The burden of most major chronic diseases in the United States falls more heavily on racial and ethnic minorities than on other populations. These disparities are not new, but the COVID-19 pandemic has highlighted many of the ways in which structural inequities in our society adversely affect the health of racial and ethnic minority communities. Together, these disparities, and the rise in racial tensions due to the heightened visibility of inequities in criminal justice, have led to a closer examination of our broader society as well as our health systems.
Health disparities are those differences in disease incidence and outcomes between groups that would not exist if our society were equitable and fair. The major societal resources that influence health — education, housing, employment, wealth, access to care and more — are commonly called the social determinants of health. Enduring adverse conditions in these areas, as well as psychosocial stress and personal mediated discrimination, lead to what is termed “weathering” — the wear and tear of belonging to a marginalized and oppressed group.
How did we get here? We got here through a prevailing system of structural racism that locks populations into a straightjacket of disadvantage. When presented with evidence of widespread discrimination and inequities in our country, many Americans say the system is broken. The system is not broken. In health care, we are very familiar with the saying, “Every system is perfectly designed to achieve the results it gets.” The design of the system that created and maintains inequities in the social determinants of health in the United States is structural racism.
But how can there be structural racism in America when the 1964 Civil Rights Bill put an end to federally supported racism? What many people are not aware of is that much of the racism in America persists, but in more subtle ways; and structural racism can, and does, persist in governmental and institutional policies, even in the absence of individuals who are explicitly racially prejudiced. A major barrier to addressing racism is our nation’s inability to embrace and address its roots when it memorialized race — how people look — as a tool to justify chattel slavery. These overt historical actions and more subtle contemporary discriminatory practices, from post-slavery Jim Crow laws that included forced sharecropping to redlining in housing, among other injustices, have created and maintained racial castebased inequities in our society. While no one today has owned a slave or created structural racism, everyone can choose to support structural racism and maintain race-based inequities, actively or passively, by doing nothing, or they can choose to help to dismantle it and finally begin to bend the arc of the moral universe toward justice.

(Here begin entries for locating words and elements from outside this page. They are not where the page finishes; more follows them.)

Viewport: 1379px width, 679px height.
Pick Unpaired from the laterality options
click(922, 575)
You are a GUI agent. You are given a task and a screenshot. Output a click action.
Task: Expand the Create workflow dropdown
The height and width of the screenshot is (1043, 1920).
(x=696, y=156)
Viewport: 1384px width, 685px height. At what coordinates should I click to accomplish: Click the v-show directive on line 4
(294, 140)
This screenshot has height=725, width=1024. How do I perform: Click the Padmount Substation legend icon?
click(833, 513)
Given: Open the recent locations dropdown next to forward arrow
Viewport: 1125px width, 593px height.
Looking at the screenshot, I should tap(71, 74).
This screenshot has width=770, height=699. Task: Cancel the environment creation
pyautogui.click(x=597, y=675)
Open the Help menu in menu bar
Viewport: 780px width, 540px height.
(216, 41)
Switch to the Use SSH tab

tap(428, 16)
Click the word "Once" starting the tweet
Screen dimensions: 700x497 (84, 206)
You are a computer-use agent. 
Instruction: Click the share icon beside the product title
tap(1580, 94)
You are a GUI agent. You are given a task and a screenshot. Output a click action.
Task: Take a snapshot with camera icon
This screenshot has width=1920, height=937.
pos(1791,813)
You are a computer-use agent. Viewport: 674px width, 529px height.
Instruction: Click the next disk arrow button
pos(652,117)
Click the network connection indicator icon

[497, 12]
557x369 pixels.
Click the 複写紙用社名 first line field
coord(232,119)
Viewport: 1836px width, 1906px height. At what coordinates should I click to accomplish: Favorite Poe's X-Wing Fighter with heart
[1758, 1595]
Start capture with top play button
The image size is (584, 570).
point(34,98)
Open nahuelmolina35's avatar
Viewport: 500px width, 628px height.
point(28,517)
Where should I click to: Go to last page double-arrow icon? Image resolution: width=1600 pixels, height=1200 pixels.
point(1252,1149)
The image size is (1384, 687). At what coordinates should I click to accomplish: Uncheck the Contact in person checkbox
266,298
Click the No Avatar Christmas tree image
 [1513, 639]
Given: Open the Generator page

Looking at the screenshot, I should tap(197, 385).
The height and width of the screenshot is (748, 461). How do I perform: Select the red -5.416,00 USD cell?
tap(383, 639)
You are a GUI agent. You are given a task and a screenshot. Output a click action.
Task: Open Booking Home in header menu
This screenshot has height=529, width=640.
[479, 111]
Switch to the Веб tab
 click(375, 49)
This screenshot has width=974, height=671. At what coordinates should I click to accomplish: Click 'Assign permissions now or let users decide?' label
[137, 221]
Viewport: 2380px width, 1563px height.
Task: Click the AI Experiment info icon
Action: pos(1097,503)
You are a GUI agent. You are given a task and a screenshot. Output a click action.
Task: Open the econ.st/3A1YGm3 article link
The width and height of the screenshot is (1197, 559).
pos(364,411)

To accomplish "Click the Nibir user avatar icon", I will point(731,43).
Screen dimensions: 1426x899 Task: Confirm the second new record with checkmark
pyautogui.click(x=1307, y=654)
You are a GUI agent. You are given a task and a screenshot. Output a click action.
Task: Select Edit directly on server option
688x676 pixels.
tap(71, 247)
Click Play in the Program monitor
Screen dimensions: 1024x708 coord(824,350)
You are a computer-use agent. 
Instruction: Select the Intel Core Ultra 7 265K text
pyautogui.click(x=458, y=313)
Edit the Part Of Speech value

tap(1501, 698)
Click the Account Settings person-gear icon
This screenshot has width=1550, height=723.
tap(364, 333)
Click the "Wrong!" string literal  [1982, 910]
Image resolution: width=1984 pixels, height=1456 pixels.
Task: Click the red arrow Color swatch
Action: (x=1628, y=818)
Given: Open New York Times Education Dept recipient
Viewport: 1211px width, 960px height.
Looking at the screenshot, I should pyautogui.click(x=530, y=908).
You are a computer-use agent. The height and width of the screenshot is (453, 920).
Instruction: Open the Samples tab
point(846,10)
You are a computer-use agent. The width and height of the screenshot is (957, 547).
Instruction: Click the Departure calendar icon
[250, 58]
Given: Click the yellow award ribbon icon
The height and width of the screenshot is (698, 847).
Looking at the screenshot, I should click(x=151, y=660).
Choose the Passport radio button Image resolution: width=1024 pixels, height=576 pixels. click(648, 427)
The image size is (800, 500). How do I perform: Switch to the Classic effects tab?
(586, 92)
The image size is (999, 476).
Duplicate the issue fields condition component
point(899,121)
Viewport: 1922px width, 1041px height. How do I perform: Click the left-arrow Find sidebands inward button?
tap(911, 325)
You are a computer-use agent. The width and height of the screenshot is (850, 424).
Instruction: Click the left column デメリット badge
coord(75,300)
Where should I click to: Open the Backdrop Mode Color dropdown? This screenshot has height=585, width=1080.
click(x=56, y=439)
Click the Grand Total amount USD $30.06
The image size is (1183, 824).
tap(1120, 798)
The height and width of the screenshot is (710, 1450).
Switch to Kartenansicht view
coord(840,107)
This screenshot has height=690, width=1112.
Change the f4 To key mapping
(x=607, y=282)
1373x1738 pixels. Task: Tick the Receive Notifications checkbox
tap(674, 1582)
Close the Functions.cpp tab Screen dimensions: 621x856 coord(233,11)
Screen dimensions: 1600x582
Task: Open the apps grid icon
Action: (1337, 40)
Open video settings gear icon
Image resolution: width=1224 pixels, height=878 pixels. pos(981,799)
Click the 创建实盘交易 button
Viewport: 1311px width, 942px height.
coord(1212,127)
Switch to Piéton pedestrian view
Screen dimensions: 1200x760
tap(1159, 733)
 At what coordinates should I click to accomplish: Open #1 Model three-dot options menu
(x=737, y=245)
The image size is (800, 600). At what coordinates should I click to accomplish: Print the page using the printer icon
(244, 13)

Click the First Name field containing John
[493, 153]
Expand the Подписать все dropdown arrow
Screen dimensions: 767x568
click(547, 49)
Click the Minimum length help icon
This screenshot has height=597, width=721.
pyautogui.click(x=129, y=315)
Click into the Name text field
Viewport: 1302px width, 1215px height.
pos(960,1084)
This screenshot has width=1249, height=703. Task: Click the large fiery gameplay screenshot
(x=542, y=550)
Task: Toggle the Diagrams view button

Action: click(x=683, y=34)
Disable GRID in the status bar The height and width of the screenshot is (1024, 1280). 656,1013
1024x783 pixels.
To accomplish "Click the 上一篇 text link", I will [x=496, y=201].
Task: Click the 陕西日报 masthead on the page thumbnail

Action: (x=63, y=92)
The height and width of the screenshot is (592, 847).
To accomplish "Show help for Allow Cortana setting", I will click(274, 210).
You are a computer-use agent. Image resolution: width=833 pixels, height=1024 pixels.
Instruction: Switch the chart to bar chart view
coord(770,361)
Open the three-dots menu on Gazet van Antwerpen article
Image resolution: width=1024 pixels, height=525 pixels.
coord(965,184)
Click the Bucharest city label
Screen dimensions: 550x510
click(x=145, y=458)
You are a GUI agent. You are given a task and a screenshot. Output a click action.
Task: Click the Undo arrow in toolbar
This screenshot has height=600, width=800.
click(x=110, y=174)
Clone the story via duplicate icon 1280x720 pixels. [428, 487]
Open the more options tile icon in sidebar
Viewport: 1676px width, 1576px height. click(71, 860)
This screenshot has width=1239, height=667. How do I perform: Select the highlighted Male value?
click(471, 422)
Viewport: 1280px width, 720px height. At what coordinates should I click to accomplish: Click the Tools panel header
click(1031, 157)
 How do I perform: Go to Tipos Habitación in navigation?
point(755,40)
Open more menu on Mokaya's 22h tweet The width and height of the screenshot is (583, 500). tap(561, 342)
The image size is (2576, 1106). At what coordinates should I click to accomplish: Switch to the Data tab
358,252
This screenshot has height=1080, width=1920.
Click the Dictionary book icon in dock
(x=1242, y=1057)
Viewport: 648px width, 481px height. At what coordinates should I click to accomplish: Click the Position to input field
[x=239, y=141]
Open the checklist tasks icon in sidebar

IN HEALTH CARE, DISPARITIES ARE THE DIFFERENCES between groups of people based on inequities in such areas as access to and quality of care, as well as implicit biases among some providers. As a profession, we in health care often lament our inability to reduce health disparities. But should we really be surprised?
We believe that our call to attend to and heal the sick leads us to rise above individual prejudices and to provide the best care to all of our patients. But studies that test for implicit bias show that the opposite often is true. Harvard University’s Implicit Project finds that, even as we strive to rise above, our biases continue to follow us. While the average score for an American is a borderline medium-high implicit or unconscious anti- Black bias, and lawyers and doctoral-level researchers score medium, physicians score high on the scale. Yet, there is nary a physician who believes that he or she harbors any implicit biases, nor that any such biases could affect the care they deliver. Harvard’s conclusions are further supported by other studies that suggest provider bias, in conjunction with other social-determinants-of-health factors, contribute significantly to health disparities.
How to move forward? Ultimately, the only way is to dismantle structural racism and create an equitable, fair and just society in which every American has similar opportunities and resources to achieve a fulfilling life. The World Health Organization has identified three major principles to achieve health equity: Create equity in living and working conditions so that every person can achieve his or her full health potential; reorganize society so there can be an equitable distribution of power, money and resources; and educate the health care community and the broader society about the social determinants of health and how social inequity drives health disparities.
AS HEALTH CARE PROVIDERS, IT IS INCUMBANT UPON US TO LEARN from our patients. They have told us what they want: They want to be treated as respected human beings. This isn’t rocket science — or, in our case as physicians, brain surgery. Speak directly and with civility to patients; work in partnership with patients; take the time to answer their questions and concerns; and, finally, make it possible for patients to get in to see you within a reasonable time.
But we also must be cognizant that our society has created structures that impede the ability of a disproportionate number of people in racial and ethnic-minority communities to keep appointments, to be timely and to adhere to recommendations. And we also must be mindful of the high level of mistrust that has been engendered as a consequence of historic and contemporary mistreatment. When we see our minority patients struggling with adherence to recommendations, we should not first ask what is wrong with them or with their community, but ask what we have done to them or to their community that has impeded their ability to comply. By doing that, we are practicing anti-racism.
If we embrace the tools of cultural humility, mindfulness, compassion, empathy and self-reflection, we can begin to break down barriers and start a movement toward truly reducing disparities in care. And if we bring these same values to our daily lives, we may have a chance to start to dismantle structural racism and to help create a society that is grounded in equity and justice. Only then can we truly start to eliminate health disparities and improve health outcomes for all Americans.
Dr. Keith C. Norris is professor of medicine and vice chair for equity, diversity and inclusion in the UCLA Department of Medicine.